• _TO DO_: The response must contain every line from the records below that has "вимагав".
§
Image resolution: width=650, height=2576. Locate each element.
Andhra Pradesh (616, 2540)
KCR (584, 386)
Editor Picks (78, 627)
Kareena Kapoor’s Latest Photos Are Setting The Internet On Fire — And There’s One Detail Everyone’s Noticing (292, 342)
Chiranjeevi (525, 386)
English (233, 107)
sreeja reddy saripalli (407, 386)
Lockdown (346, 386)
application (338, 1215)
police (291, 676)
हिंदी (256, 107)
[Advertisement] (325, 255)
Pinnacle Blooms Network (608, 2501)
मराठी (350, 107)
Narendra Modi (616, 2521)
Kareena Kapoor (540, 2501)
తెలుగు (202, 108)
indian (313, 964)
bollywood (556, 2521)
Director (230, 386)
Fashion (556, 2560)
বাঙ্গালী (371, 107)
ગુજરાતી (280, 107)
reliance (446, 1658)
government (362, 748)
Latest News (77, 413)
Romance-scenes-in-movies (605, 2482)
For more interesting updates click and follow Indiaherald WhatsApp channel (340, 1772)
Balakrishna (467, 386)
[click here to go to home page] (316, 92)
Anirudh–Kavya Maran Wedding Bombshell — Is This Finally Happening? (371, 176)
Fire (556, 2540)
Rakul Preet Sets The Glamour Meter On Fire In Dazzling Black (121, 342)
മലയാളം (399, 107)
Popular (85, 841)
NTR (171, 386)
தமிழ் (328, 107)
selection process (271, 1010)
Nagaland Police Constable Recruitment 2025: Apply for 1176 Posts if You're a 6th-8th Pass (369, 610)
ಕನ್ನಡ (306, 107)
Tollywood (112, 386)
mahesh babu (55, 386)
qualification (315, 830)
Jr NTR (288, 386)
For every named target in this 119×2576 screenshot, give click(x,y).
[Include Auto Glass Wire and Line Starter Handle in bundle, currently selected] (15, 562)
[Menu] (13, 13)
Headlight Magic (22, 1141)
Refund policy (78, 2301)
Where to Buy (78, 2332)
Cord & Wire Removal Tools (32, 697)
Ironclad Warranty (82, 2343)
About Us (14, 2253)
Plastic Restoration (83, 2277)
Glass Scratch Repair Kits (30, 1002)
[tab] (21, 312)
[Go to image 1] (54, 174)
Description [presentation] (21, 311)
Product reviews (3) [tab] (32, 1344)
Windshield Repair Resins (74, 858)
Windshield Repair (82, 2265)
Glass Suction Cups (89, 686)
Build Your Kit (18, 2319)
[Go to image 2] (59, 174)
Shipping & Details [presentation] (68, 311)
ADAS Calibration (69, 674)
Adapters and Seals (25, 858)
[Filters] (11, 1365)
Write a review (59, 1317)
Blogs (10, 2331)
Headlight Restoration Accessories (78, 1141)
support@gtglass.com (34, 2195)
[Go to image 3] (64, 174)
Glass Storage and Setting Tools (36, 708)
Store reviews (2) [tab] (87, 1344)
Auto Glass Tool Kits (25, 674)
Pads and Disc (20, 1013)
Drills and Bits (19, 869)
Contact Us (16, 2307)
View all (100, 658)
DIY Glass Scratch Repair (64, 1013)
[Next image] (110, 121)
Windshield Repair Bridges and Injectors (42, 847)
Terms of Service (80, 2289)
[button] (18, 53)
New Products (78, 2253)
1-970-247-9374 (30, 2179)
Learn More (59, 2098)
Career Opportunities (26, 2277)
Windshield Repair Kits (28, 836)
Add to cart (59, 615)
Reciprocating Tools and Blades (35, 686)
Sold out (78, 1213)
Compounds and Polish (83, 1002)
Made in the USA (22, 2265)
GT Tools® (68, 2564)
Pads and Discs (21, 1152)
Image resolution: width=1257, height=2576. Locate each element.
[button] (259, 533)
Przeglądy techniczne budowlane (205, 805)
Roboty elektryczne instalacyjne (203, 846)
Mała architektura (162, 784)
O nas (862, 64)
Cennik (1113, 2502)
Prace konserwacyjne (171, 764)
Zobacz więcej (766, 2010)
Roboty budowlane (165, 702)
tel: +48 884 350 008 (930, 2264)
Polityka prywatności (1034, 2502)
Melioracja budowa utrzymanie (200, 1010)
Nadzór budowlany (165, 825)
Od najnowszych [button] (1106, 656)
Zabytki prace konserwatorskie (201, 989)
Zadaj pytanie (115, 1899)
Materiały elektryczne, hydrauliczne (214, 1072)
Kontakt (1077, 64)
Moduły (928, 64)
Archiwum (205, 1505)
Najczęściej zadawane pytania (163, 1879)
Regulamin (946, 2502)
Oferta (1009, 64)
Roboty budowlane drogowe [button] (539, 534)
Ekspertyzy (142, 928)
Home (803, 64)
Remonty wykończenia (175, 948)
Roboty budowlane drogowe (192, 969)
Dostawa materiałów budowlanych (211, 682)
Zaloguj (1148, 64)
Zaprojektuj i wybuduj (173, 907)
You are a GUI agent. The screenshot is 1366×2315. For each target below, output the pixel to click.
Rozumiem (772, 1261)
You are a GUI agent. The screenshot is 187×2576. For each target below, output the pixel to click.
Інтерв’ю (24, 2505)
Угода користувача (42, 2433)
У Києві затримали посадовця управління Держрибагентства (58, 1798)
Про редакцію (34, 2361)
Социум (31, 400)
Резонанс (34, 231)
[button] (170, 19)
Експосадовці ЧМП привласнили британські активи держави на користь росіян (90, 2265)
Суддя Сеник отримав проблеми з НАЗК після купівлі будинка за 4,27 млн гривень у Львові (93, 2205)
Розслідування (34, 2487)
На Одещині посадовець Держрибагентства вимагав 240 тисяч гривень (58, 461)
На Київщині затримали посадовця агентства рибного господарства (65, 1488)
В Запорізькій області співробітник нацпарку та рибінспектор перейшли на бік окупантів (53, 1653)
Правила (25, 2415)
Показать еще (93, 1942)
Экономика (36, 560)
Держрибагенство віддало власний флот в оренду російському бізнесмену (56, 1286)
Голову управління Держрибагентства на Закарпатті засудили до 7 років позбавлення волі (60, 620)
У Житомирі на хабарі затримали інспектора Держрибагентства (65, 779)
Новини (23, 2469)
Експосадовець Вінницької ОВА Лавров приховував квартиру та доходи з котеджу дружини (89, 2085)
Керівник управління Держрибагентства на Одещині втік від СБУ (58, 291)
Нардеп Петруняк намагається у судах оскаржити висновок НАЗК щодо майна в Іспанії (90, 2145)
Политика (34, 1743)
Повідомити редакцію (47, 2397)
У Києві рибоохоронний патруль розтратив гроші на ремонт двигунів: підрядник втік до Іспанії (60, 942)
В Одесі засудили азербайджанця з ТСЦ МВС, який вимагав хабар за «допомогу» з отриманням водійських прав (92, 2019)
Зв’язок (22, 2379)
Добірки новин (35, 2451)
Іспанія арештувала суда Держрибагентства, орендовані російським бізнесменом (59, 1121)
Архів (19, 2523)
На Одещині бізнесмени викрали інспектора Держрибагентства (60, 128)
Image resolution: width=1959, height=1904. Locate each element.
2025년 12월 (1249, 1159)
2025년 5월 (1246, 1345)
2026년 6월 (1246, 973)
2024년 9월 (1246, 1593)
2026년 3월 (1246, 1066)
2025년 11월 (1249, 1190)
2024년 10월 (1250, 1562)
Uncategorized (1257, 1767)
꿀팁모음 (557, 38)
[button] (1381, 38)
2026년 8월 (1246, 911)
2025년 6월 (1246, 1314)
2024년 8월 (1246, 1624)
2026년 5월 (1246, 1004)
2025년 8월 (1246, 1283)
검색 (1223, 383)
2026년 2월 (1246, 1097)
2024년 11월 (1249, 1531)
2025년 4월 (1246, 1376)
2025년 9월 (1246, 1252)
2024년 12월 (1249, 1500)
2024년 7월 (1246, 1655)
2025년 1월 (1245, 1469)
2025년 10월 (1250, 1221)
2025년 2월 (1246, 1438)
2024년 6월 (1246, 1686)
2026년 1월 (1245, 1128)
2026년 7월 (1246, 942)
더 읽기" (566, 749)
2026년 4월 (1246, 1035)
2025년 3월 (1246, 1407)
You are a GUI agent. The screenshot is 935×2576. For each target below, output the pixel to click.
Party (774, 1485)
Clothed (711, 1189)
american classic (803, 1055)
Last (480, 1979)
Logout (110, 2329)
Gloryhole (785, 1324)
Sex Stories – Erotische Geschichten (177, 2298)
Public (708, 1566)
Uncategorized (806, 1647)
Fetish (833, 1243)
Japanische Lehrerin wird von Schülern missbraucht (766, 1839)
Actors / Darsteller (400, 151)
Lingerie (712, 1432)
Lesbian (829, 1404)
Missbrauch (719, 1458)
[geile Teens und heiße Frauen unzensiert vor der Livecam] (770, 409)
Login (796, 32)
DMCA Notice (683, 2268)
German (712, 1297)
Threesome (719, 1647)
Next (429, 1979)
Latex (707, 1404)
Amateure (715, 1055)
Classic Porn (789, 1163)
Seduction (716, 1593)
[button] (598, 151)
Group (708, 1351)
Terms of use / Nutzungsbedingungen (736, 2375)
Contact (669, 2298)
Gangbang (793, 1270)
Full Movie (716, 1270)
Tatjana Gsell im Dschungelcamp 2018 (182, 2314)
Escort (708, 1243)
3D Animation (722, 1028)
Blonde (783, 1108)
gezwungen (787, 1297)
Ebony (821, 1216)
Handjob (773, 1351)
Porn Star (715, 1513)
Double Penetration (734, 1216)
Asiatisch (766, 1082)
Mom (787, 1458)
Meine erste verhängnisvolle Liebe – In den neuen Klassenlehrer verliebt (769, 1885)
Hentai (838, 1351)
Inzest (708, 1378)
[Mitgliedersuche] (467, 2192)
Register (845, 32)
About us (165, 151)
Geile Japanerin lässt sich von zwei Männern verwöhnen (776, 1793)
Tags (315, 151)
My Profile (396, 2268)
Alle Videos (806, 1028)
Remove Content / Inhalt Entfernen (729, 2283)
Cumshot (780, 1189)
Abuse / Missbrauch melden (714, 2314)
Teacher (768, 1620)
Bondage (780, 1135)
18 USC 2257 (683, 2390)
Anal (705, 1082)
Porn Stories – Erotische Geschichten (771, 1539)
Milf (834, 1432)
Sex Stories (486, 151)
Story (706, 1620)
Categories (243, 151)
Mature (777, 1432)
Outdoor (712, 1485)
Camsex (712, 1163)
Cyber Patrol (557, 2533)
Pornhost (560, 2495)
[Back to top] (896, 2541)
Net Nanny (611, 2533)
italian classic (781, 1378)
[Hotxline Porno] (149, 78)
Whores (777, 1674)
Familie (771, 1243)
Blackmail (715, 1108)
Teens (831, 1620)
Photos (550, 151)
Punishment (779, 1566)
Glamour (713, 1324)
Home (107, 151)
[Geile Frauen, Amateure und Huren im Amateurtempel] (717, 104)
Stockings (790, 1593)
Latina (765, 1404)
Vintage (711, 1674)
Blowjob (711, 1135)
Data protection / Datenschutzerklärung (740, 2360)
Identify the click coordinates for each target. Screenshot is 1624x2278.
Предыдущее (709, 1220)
§
• _EXERCISE ANSWER_:
На Одещині посадовець Держрибагентства вимагав 240 тисяч гривень (58, 461)
В Одесі засудили азербайджанця з ТСЦ МВС, який вимагав хабар за «допомогу» з отриманням водійських прав (92, 2019)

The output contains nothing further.